In the case of TMI, about 1,000 residents around the power plant were exposed to radiation. The exposure dose was reportedly 100 millirems (1 millisievert) at the maximum and 1 millirem (0.01 millisievert) on average. The radiation level when vents were opened to reduce the pressure in the containment vessel was reportedly about 1.2 rems (12 millisieverts) high above the power plant site. The figure is close to the level at the time of opening vents at Fukushima. It was reported that radiation dose of 400 millisieverts was temporarily measured within the site. This is because the water in the spent fuel pool decreased. When water is successfully injected, the radiation level goes down. As is the case with TMI, it is also possible to keep radiation hazards as little as possible at Fukushima.
Let me talk about something slightly different from the subject of this report. Some people advertise that the accident at Fukushima is a second advent of the Chernobyl accident. But I cannot understand the point of such argument. As far as radiation hazards are concerned, there is no possibility at all for the accident at Fukushima to further worsen to the global contamination caused by the Chernobyl accident. The reason is that there is not any graphite fire that lifted radioactivity up to as high as the jet stream in the case of Chernobyl.
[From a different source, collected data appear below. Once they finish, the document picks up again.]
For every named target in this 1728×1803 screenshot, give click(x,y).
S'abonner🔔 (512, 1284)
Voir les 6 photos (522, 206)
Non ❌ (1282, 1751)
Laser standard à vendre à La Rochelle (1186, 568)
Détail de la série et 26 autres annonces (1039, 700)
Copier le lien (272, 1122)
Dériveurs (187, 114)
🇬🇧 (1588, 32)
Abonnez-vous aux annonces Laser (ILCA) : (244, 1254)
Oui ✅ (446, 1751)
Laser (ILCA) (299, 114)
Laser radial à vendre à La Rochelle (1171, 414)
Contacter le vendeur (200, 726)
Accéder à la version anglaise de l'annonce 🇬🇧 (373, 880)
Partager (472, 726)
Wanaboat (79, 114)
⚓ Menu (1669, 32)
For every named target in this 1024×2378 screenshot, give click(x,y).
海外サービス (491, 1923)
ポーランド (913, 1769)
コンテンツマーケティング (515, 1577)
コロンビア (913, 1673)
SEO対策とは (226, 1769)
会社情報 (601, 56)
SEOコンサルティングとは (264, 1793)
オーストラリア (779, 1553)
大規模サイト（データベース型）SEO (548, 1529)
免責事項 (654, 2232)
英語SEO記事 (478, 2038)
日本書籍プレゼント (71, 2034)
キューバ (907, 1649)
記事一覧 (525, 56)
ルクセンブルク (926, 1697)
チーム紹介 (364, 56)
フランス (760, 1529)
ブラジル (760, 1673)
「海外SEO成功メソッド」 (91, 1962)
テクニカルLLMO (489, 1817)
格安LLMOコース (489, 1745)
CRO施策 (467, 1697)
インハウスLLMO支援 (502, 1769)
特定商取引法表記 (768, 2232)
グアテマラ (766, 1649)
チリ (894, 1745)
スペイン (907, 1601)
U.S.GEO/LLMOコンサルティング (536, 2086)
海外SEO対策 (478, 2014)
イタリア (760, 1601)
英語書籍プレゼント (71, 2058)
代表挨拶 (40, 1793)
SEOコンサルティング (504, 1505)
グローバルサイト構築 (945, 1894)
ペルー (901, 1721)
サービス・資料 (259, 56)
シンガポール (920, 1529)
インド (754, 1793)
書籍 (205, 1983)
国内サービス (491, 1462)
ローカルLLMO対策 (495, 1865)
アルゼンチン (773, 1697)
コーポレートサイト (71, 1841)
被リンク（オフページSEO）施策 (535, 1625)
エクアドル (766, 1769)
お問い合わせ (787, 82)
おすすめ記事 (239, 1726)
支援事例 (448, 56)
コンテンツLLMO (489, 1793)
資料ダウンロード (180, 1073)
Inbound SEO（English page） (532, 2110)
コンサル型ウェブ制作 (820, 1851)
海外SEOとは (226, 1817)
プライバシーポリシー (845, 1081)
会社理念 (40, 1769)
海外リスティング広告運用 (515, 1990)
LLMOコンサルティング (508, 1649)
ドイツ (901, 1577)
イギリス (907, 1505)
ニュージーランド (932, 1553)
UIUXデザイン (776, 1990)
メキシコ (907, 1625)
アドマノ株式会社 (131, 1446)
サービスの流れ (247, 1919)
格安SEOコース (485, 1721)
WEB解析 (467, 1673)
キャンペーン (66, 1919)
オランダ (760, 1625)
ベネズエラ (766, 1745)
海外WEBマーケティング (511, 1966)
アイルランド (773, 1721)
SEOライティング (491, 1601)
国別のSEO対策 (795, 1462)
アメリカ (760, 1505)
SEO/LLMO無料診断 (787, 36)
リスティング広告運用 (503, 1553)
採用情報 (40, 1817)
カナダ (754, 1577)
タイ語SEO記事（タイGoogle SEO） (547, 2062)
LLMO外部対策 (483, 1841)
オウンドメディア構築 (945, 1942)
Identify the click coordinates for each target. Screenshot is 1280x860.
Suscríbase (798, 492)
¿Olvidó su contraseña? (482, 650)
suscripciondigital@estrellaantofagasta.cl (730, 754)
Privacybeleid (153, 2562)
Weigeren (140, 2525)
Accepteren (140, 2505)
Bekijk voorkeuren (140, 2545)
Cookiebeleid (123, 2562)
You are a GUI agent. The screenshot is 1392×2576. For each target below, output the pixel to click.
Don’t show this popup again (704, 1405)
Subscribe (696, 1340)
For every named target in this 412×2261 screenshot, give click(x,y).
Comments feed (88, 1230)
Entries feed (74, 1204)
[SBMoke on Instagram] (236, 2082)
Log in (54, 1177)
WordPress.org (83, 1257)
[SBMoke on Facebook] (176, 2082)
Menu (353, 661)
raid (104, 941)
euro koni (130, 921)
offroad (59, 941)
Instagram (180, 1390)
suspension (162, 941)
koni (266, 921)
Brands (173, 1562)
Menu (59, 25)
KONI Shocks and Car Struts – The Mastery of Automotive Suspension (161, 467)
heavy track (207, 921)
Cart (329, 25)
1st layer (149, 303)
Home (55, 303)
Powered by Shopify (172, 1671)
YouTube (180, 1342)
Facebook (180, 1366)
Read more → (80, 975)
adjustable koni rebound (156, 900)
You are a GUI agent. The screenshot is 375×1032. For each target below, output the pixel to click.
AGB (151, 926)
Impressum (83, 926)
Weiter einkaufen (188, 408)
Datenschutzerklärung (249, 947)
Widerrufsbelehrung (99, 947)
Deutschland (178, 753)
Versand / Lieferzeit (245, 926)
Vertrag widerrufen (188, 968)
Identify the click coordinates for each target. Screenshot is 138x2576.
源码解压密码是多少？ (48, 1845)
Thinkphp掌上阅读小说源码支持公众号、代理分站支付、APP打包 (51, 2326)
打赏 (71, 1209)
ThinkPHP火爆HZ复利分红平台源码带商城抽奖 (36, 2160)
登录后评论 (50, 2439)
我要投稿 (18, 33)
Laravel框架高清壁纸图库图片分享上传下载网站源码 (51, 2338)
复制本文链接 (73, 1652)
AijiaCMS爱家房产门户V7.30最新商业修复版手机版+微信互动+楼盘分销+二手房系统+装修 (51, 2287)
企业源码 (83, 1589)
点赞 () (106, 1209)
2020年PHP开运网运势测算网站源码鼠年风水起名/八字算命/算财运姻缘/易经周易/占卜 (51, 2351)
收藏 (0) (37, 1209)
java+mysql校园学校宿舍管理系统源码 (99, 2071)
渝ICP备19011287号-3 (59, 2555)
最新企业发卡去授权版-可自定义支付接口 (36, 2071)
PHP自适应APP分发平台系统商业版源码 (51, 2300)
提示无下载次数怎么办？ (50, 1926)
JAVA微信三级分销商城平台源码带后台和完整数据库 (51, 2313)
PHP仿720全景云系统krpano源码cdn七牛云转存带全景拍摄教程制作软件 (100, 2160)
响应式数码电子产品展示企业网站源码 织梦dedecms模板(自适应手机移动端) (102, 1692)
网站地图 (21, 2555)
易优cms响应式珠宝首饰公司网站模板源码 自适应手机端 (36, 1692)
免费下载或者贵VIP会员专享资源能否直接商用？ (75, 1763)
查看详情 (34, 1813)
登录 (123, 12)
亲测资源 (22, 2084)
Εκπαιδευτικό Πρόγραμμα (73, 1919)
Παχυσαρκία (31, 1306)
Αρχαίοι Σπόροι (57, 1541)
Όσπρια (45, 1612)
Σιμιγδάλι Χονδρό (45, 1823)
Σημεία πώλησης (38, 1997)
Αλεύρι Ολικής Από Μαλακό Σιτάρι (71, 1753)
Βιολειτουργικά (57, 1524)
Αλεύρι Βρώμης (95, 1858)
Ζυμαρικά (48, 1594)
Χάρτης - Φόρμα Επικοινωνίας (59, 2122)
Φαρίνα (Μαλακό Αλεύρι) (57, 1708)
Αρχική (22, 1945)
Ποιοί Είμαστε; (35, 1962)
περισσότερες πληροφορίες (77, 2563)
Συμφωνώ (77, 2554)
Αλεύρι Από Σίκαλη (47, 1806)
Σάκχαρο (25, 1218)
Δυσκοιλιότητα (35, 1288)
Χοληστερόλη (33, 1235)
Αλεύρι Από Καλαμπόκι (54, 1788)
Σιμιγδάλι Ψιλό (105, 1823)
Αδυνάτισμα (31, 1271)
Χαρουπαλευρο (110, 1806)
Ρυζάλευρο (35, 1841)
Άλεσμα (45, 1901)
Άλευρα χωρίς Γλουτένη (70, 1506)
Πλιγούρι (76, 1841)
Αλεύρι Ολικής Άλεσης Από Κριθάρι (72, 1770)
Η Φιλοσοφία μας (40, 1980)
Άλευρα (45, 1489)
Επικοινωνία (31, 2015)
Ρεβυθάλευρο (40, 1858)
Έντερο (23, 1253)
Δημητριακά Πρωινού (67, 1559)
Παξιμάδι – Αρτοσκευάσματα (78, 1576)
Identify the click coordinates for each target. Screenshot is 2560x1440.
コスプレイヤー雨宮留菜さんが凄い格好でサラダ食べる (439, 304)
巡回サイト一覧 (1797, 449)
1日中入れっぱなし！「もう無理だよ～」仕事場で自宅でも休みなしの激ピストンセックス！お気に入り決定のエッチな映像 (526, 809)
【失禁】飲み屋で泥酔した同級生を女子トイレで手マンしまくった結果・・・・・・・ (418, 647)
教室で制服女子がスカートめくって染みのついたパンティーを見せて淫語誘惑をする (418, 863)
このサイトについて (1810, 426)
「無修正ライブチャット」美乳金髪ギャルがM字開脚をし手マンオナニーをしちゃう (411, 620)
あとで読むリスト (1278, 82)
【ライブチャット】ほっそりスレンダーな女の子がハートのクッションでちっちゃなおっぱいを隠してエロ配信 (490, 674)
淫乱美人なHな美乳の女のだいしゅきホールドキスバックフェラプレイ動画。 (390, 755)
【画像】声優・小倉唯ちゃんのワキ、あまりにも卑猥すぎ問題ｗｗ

Moreover, as the temperature of cooling water is low, only the radioactive materials with a low boiling point such as noble gases and iodine are released into the atmosphere. The accident at Fukushima is different at all from the Chernobyl accident.
Let me conclude my estimation of the accident conditions at Units 1, 2 and 3 of Fukushima Dai-ichi Nuclear Power Station. All power sources were lost by tsunami. I can merely bow to those who are fighting hard to settle the accident and mitigate the disaster under such conditions. I’m very sorry that explosions were caused and the buildings were destroyed. But the next job to stably cool the reactor cores is left. Though I’m sorry to have put them to so much trouble, I wish their strenuous efforts. The accident and disaster are changing every hour. I would like to cooperate by all means in spite of my old age.